What is expected:
The required output is the exact run of lines below that opens at the line with "You are a computer-use" and closes at the line with "Image resolution: width=2048".

The data:
::::::::::

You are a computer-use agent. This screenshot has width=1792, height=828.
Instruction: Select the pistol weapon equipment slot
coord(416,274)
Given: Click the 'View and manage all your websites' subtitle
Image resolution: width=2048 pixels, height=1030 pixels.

::::::::::

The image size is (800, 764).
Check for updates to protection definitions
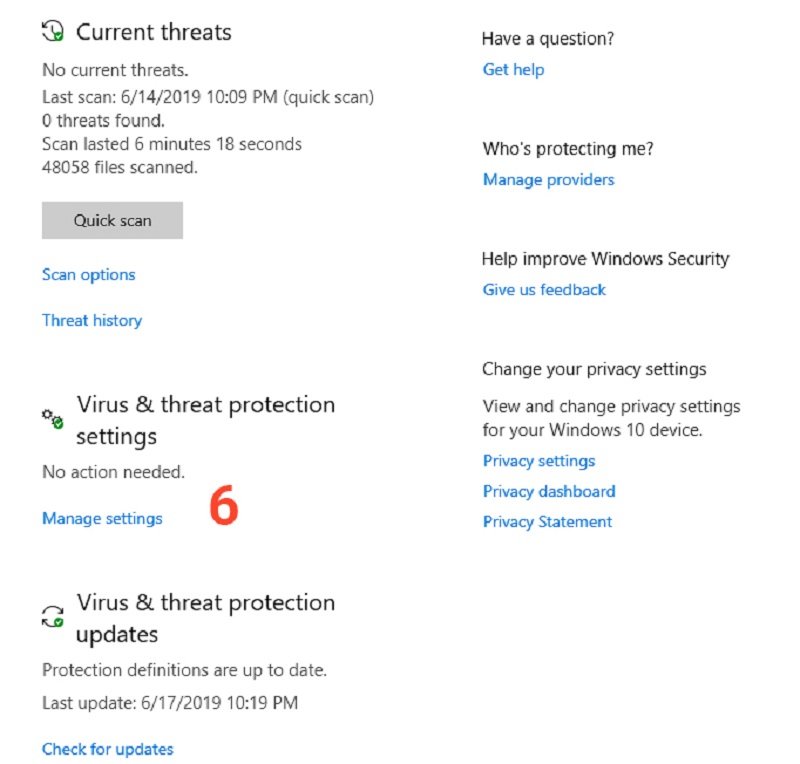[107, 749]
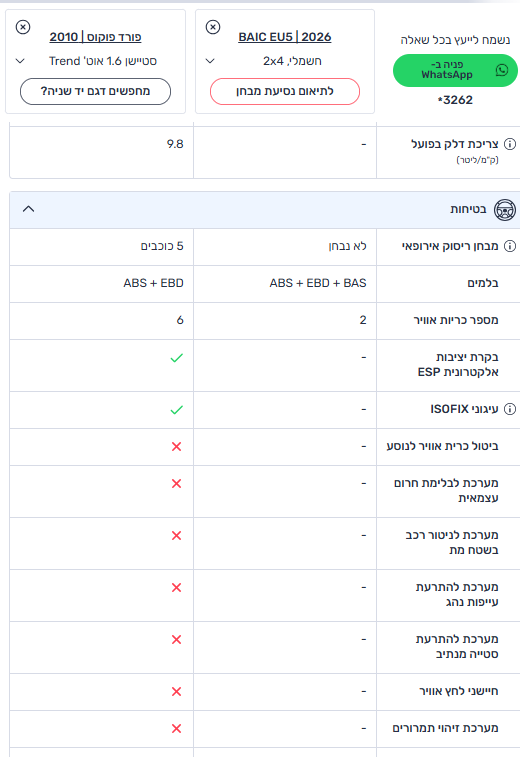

::::::::::

Exercise result:
You are a computer-use agent. This screenshot has width=1792, height=828.
Instruction: Select the pistol weapon equipment slot
coord(416,274)
Given: Click the 'View and manage all your websites' subtitle
Image resolution: width=2048 pixels, height=1030 pixels.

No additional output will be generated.